▶ _WHAT IS EXPECTED_:
Pick out and copy each line of the rows below that contains the word "should". Treat uppercase and lowercase letters as different.

▶ _INFORMATION_:
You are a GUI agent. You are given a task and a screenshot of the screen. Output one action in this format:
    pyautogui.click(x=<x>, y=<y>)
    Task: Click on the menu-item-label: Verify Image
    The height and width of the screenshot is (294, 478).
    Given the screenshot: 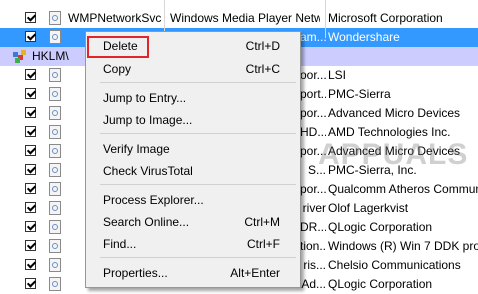 What is the action you would take?
    pyautogui.click(x=136, y=149)
    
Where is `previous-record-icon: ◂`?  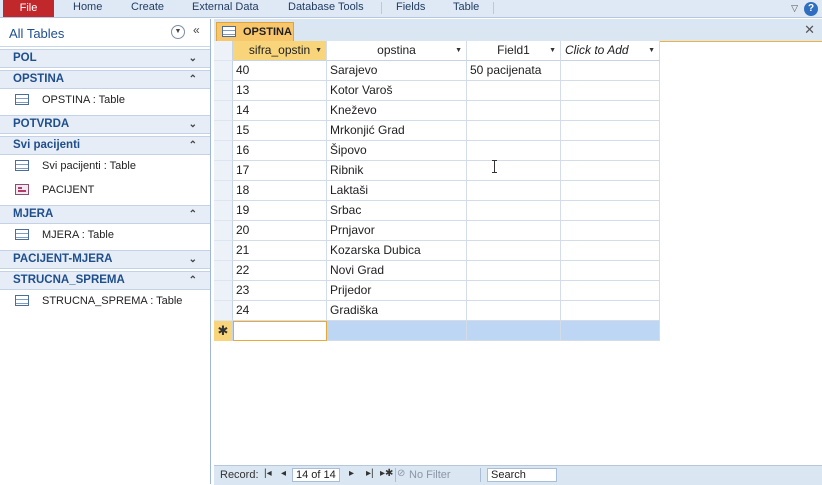 previous-record-icon: ◂ is located at coordinates (284, 474).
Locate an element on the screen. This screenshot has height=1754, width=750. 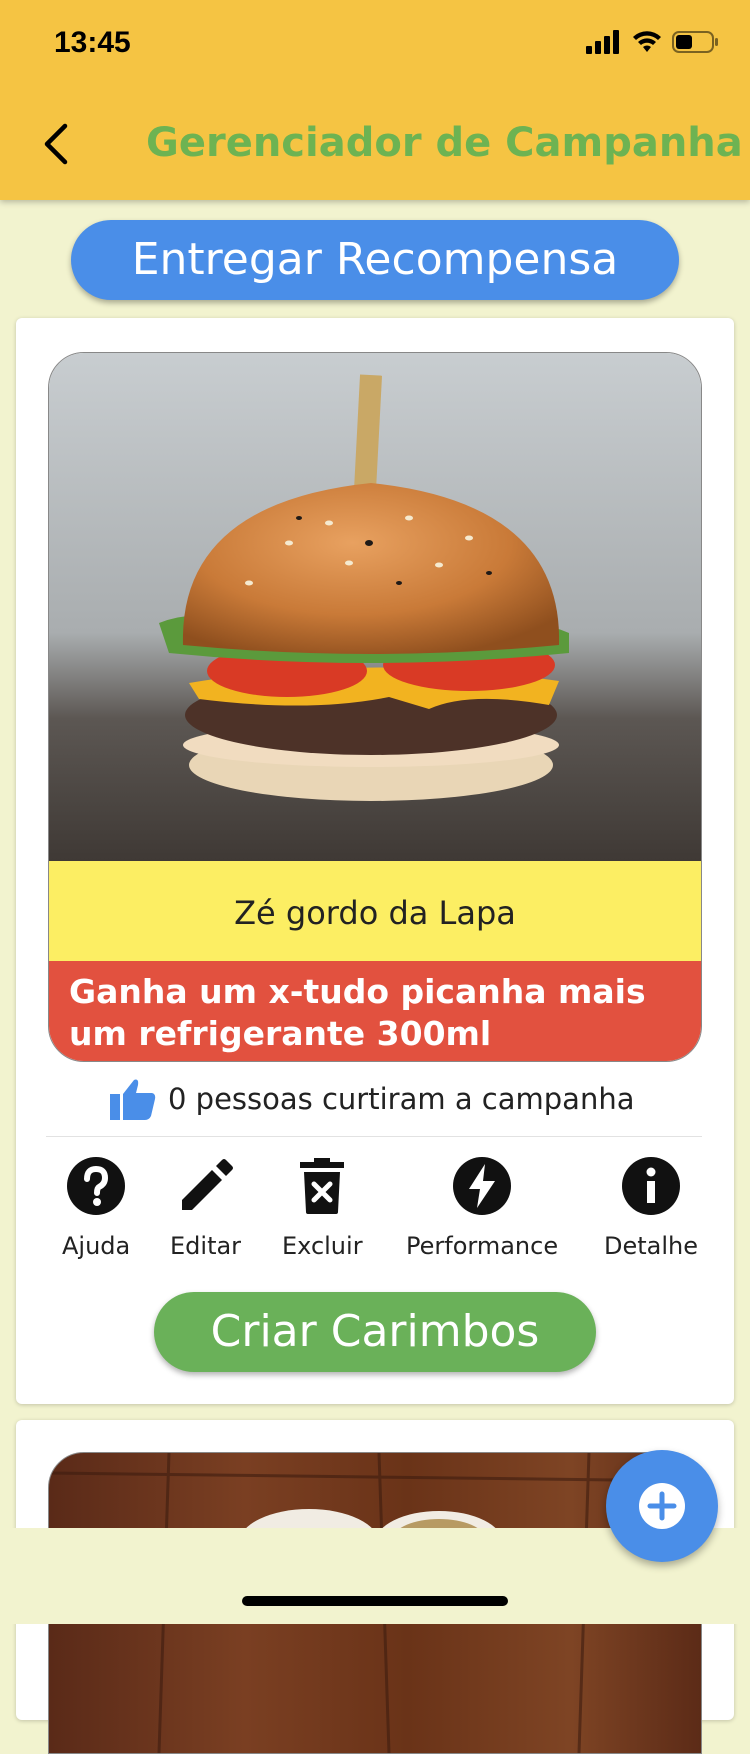
likes-row: 0 pessoas curtiram a campanha is located at coordinates (372, 1099).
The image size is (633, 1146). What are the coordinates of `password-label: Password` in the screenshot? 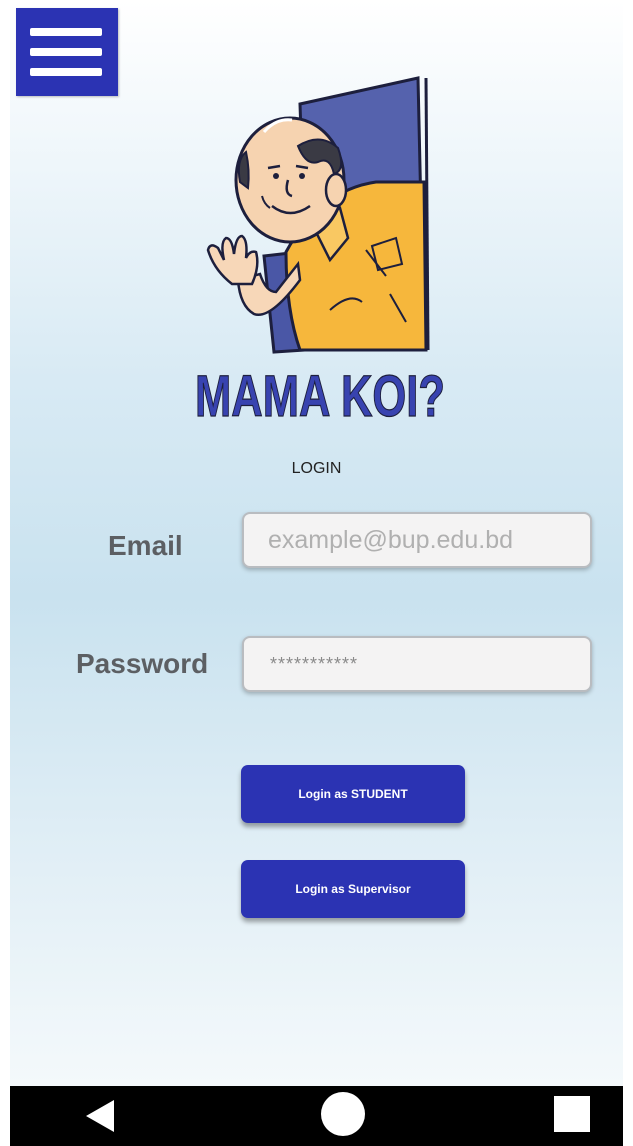 It's located at (142, 664).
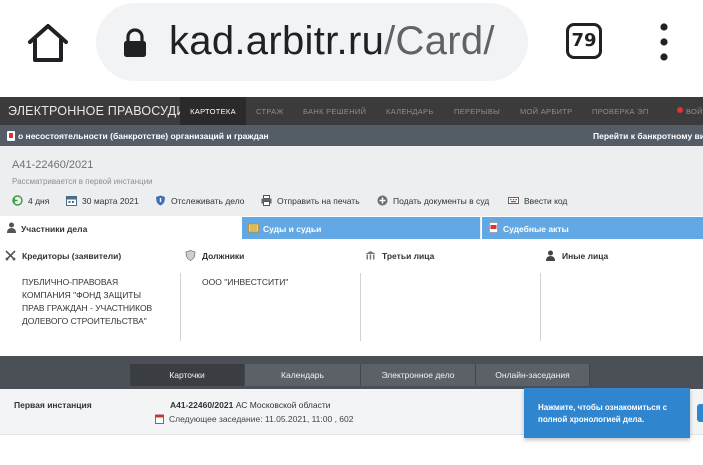  Describe the element at coordinates (620, 112) in the screenshot. I see `nav-item-proverka-ep: ПРОВЕРКА ЭП` at that location.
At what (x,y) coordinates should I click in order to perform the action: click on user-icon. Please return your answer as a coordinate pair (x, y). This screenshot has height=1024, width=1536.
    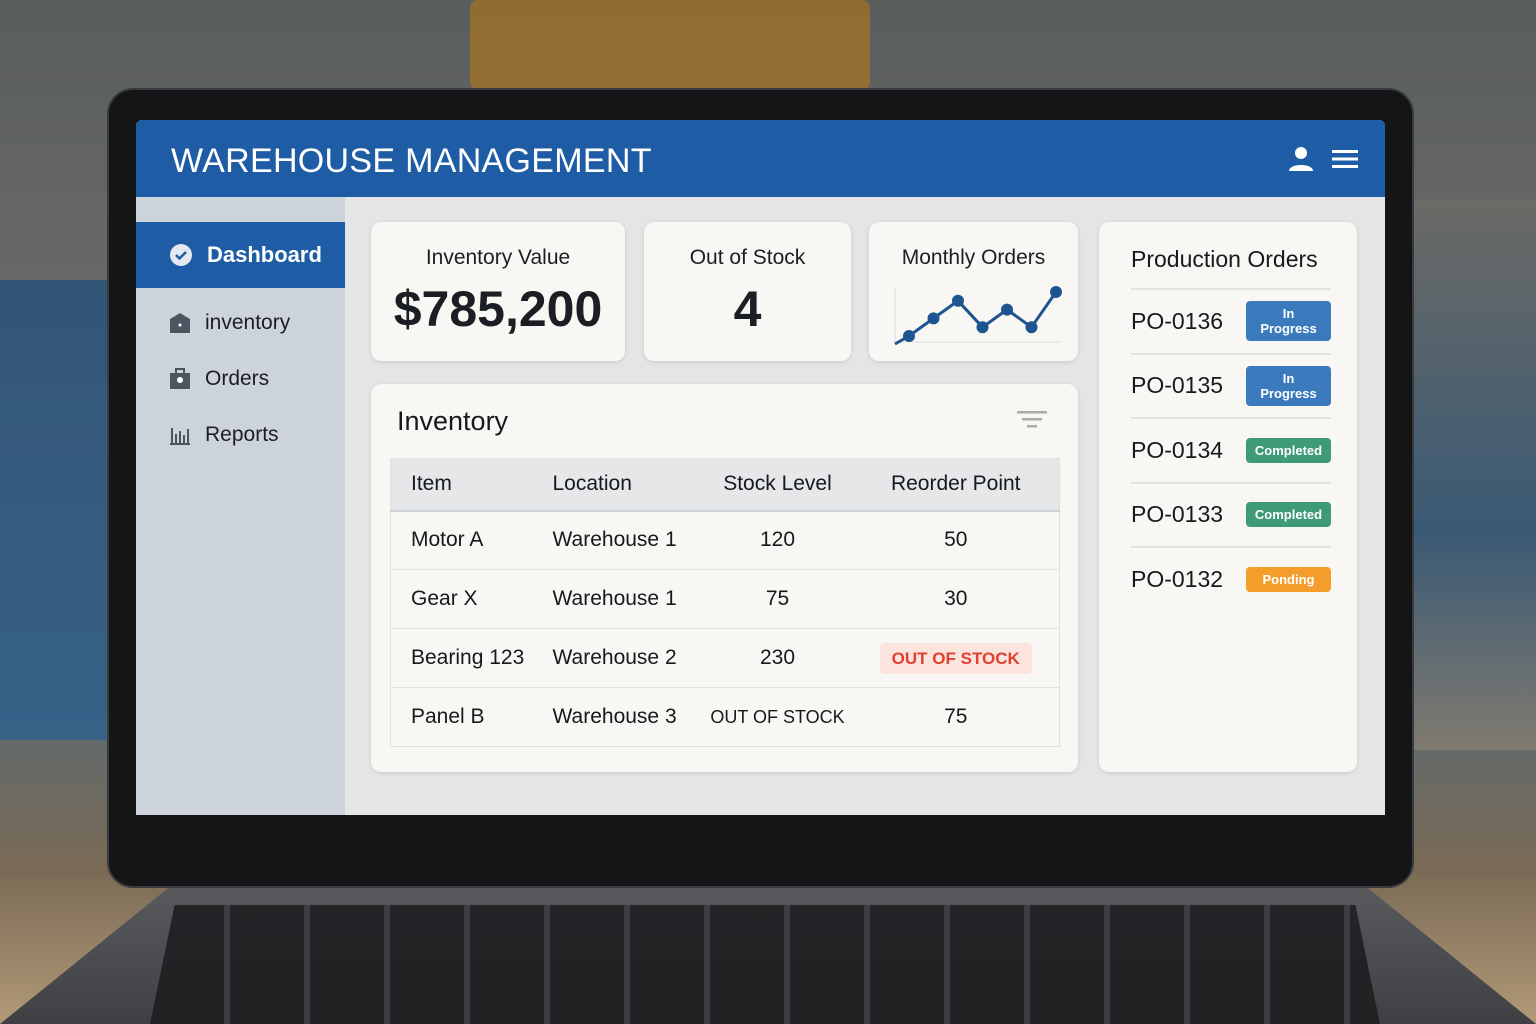
    Looking at the image, I should click on (1301, 159).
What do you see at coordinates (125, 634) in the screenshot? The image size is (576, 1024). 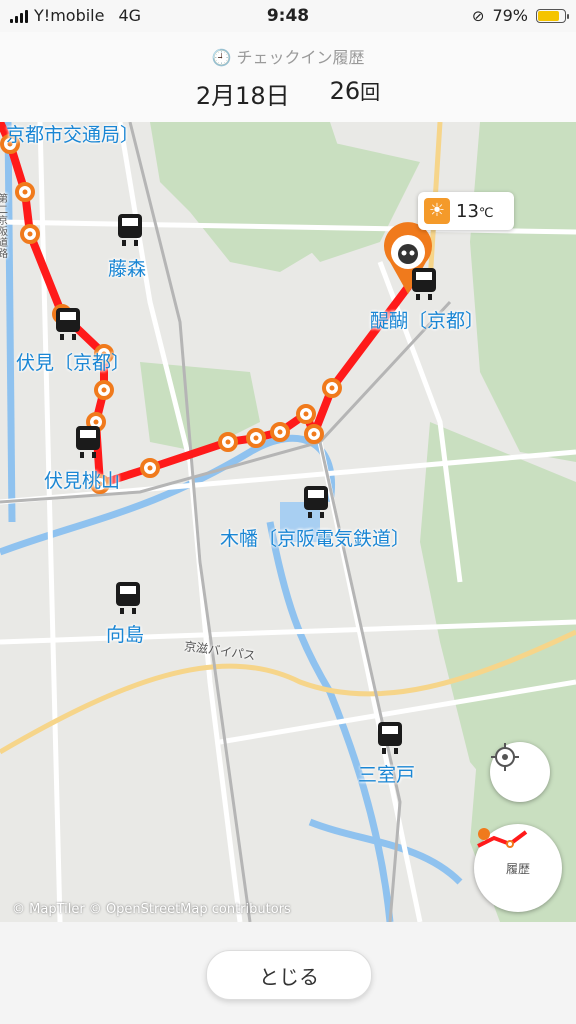 I see `station-label-mukaijima: 向島` at bounding box center [125, 634].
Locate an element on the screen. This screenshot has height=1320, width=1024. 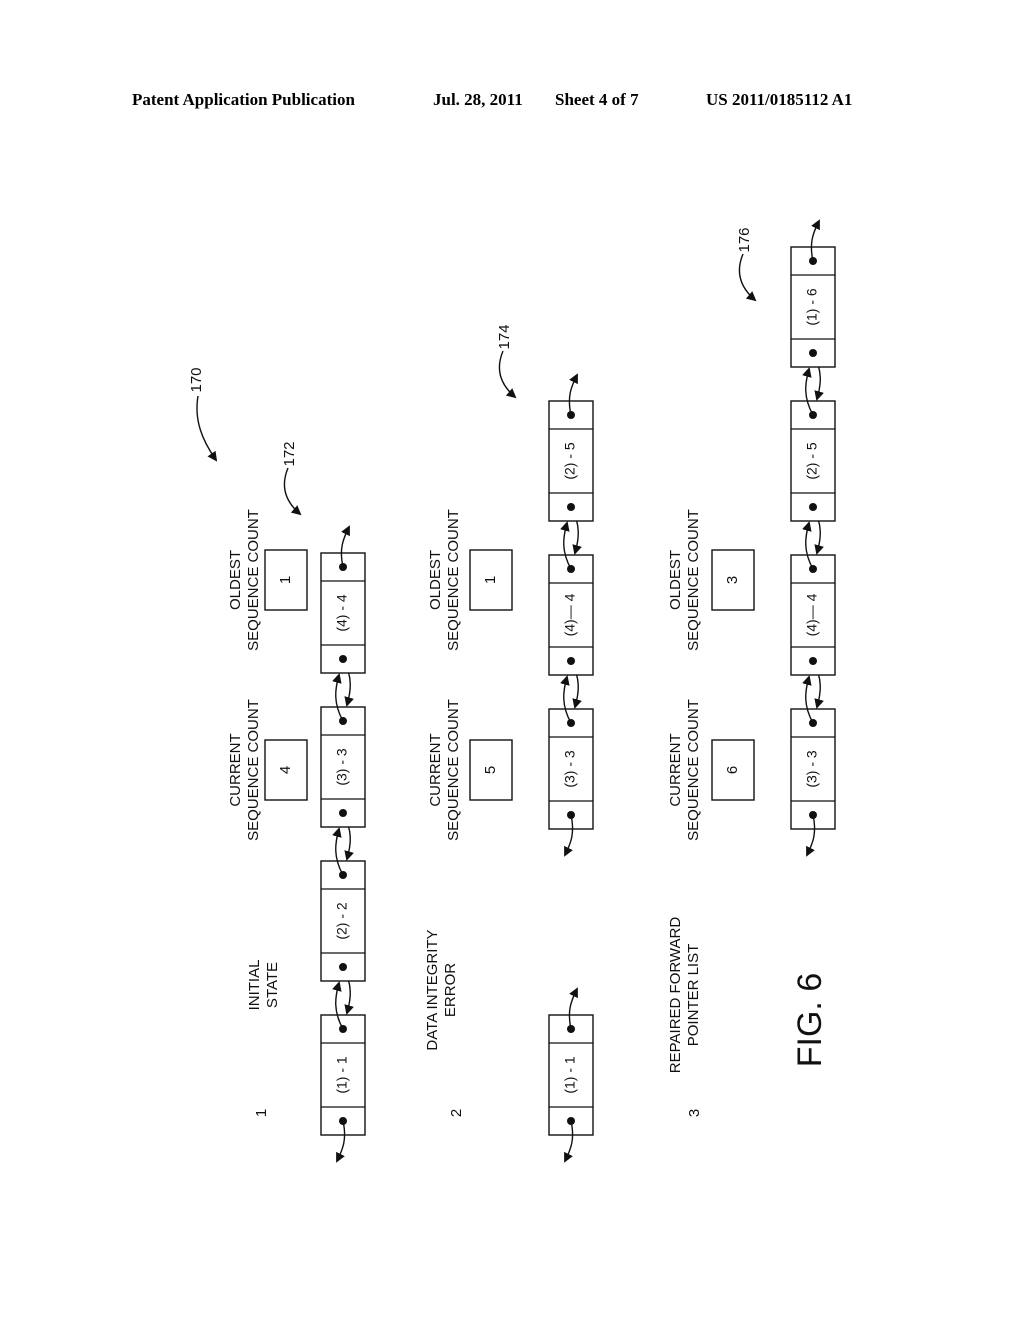
linked-list: (1) - 1 is located at coordinates (571, 1075).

▶ _RESULT OF THIS TASK_:
At what (x,y) coordinates should I click in order to perform the action: click on user-icon. Please return your answer as a coordinate pair (x, y). This screenshot has height=1024, width=1536.
    Looking at the image, I should click on (1301, 159).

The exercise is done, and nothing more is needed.